O juiz auxiliar da propaganda eleitoral do Tribunal Regional Eleitoral de Mato Grosso (TRE-MT), Marcelo Morgado, emitiu uma decisão liminar determinando que um portal de notícias remova do ar uma reportagem e o vídeo de uma entrevista coletiva. O conteúdo em questão trazia declarações do governador Otaviano Pivetta (Republicanos) com críticas diretas ao candidato Wellington Fagundes (PL).
A determinação judicial estabelece um prazo de 24 horas para que o material seja retirado das plataformas digitais. Além disso, o veículo foi proibido de realizar novas publicações ou reproduzir os mesmos fatos até que ocorra uma nova deliberação por parte do Tribunal. Caso a ordem não seja cumprida, foi fixada uma multa diária no valor de R$ 5 mil.
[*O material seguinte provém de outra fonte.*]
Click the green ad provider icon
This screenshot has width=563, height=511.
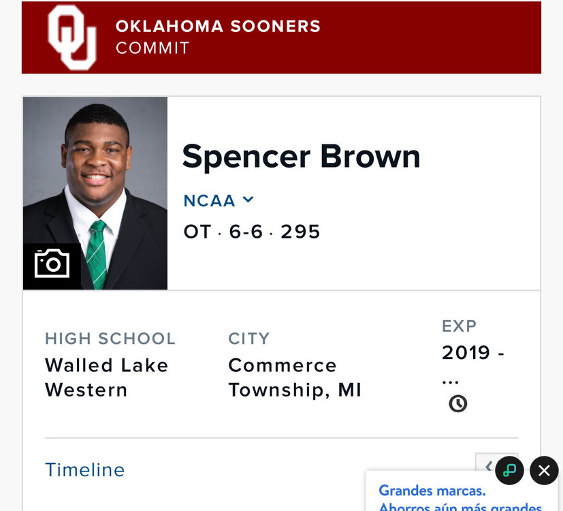[x=509, y=470]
A medida foi tomada após a coligação de Wellington Fagundes ingressar com uma representação na Justiça Eleitoral. O conteúdo contestado, intitulado originalmente como “Pivetta cita delação de Silval; WF é negociador voraz de emenda”, trazia falas proferidas pelo governador durante uma entrevista concedida no dia 15 de agosto, acompanhadas do vídeo integral da ocasião.
Na ação, a defesa de Fagundes argumentou que Pivetta teria excedido os limites da crítica política ao associar o candidato a termos como “roubalheira” e “cena do crime”. Além disso, o governador teria afirmado que o adversário realizou “negócio na política a vida toda” e o classificou como um “negociador de emenda voraz”.
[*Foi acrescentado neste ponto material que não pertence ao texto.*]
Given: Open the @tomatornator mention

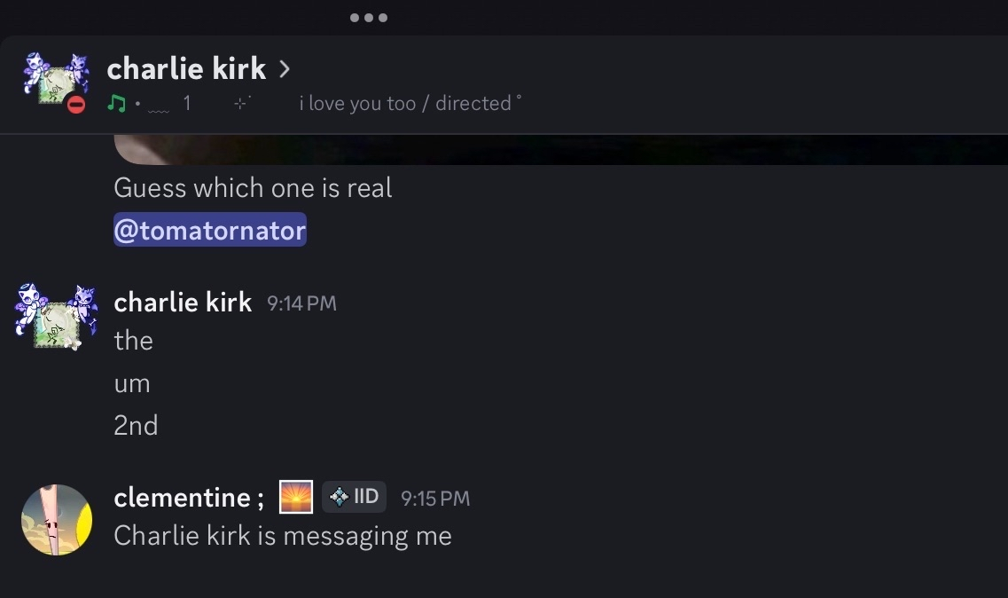Looking at the screenshot, I should 210,231.
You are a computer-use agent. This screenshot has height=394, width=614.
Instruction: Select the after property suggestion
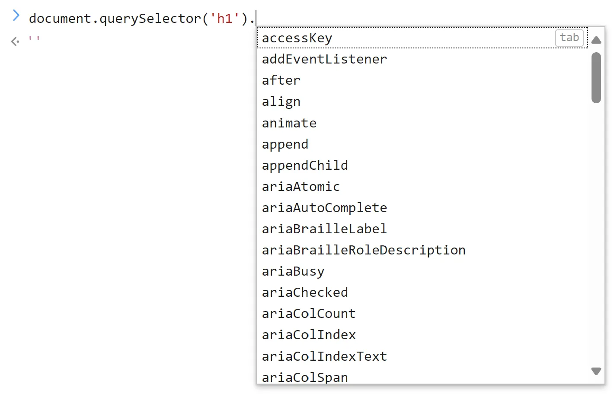[281, 80]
Ao conceder a liminar, o magistrado Marcelo Morgado avaliou que as expressões utilizadas ultrapassaram o direito à livre crítica política. Segundo o juiz, o uso de termos como “cena do crime” e “roubalheira”, dentro do contexto apresentado, induz o leitor a acreditar no envolvimento pessoal do candidato em práticas ilícitas.
O magistrado também destacou a existência de elementos eleitorais nas falas, uma vez que foram proferidas por um candidato ao governo na véspera do início oficial da propaganda eleitoral, sendo direcionadas nominalmente a um oponente e com menções diretas ao pleito.
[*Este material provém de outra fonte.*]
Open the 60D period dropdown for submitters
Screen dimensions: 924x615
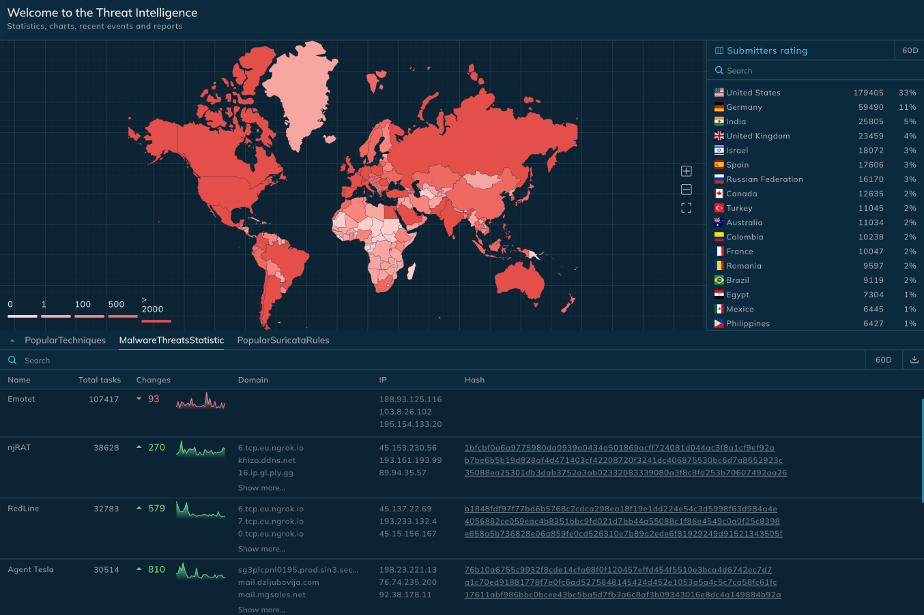910,50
Embora a representação tenha focado inicialmente nas falas de Pivetta, a coligação incluiu o veículo de comunicação no polo passivo da ação após determinação judicial. A acusação atribuiu ao portal a responsabilidade pela edição, escolha da manchete, incorporação do vídeo e manutenção da reportagem no ar.
Em sua decisão, o juiz diferenciou a atuação do site de uma plataforma de hospedagem de conteúdo de terceiros. Para Morgado, o portal exerceu atividade editorial ao selecionar as declarações, redigir a matéria e definir o título, o que, nesta fase preliminar, justifica a obrigação de remover o material.
O magistrado ressaltou que, embora a liberdade de expressão e o direito à informação sejam pilares fundamentais do regime democrático, especialmente durante o período eleitoral, tais direitos não são absolutos e a legislação permite a intervenção judicial quando necessário.
Vale ressaltar que a decisão é de natureza liminar e não constitui um julgamento definitivo sobre a ocorrência de ilícito eleitoral. Tanto o governador Otaviano Pivetta quanto o veículo de comunicação possuem um prazo legal de dois dias para apresentarem suas defesas. Após esse trâmite, o processo será encaminhado à Procuradoria Regional Eleitoral para a emissão de um parecer.